Scout APM incident

Ingestion Lag

Major Resolved View vendor source →

Scout APM experienced a major incident on September 18, 2019 affecting Application Monitoring, lasting 14h 28m. The incident has been resolved; the full update timeline is below.

Started
Sep 18, 2019, 11:31 AM UTC
Resolved
Sep 19, 2019, 02:00 AM UTC
Duration
14h 28m
Detected by Pingoru
Sep 18, 2019, 11:31 AM UTC

Affected components

Application Monitoring

Update timeline

  1. monitoring Sep 18, 2019, 11:31 AM UTC

    We are experiencing some ingestion lag. We have identified the issue and we are working on processing the backlog. Your charts will continue to catch up as we process the backlog.

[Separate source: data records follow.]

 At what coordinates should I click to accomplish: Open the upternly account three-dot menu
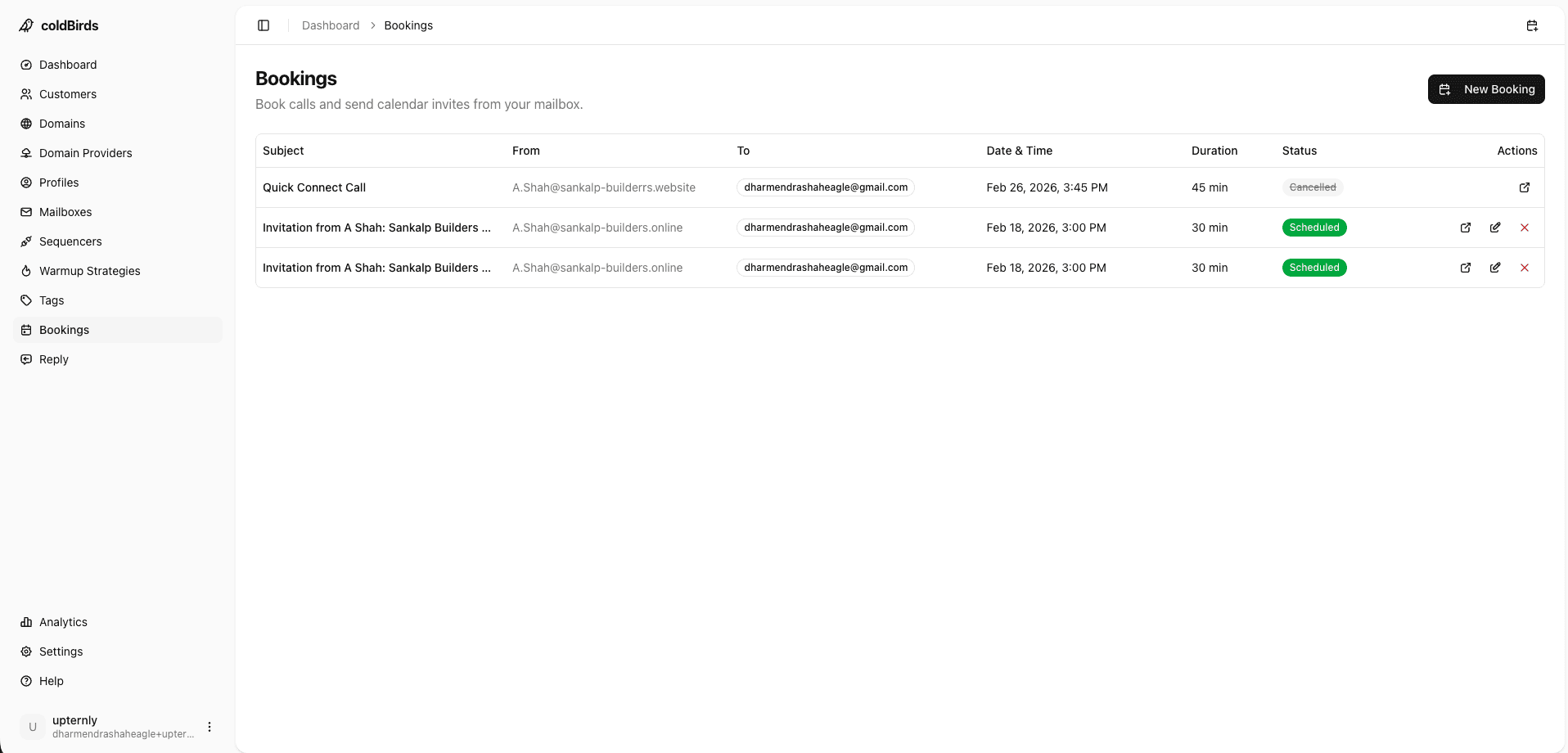click(x=209, y=727)
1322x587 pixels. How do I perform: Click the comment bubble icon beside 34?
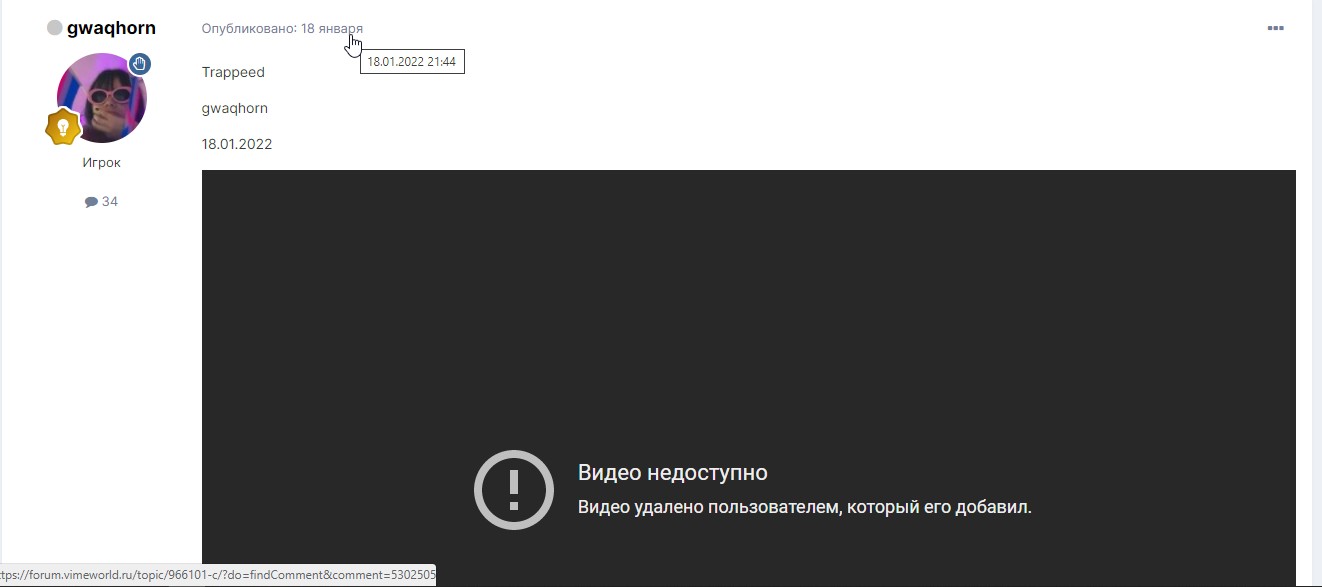pos(90,201)
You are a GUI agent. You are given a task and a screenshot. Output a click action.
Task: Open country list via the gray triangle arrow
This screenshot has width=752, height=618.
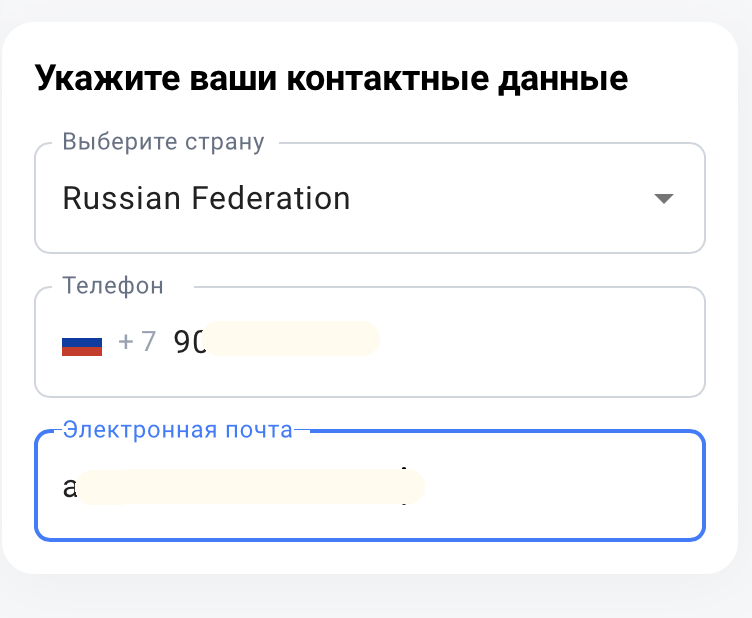pos(664,198)
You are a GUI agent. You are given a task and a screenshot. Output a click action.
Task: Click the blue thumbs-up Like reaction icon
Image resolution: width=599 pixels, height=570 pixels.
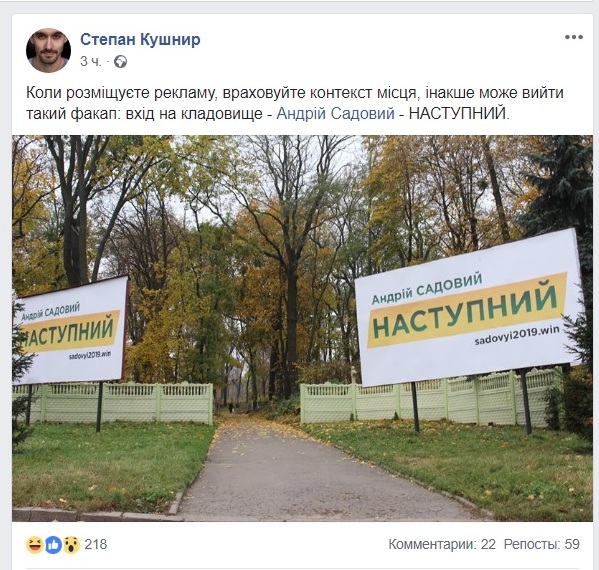point(53,545)
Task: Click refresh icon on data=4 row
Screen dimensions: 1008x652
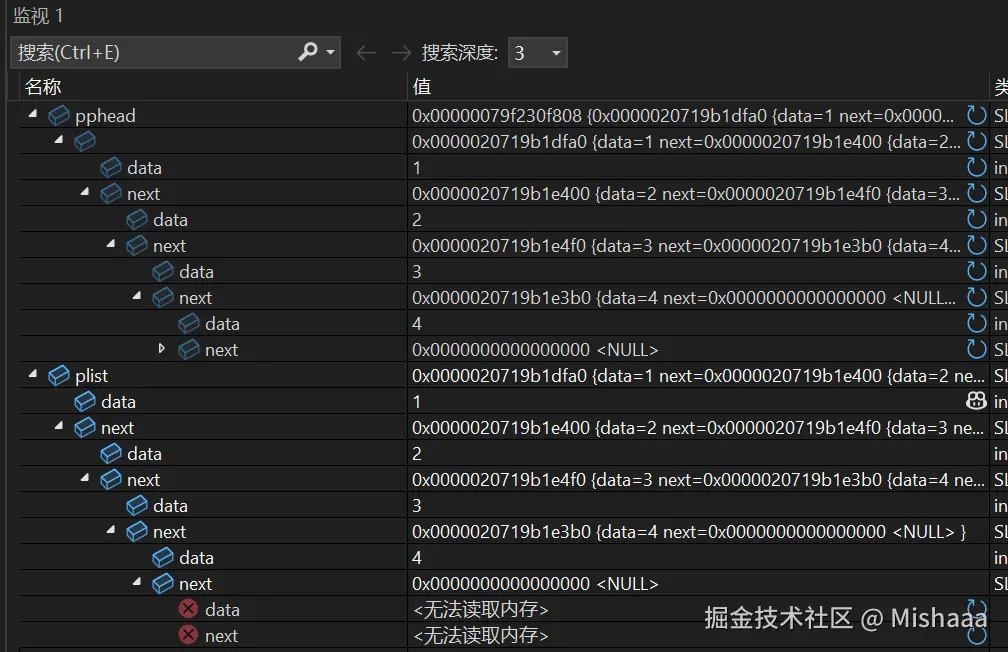Action: (x=977, y=323)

  2. monitoring Sep 18, 2019, 09:25 PM UTC

    We are recreating some databases indexes which has forced us to fully pause ingestion. Once the indexes are rebuilt metrics will fill in to current while we continue to fix the root cause of the ingestion lag.

  3. resolved Sep 19, 2019, 02:00 AM UTC

    Metric ingestion was paused at 20:13, restarted at 22:30 UTC and all apps metrics are caught up and stable as of 2019-09-18 0:00UTC. Operations are back to normal.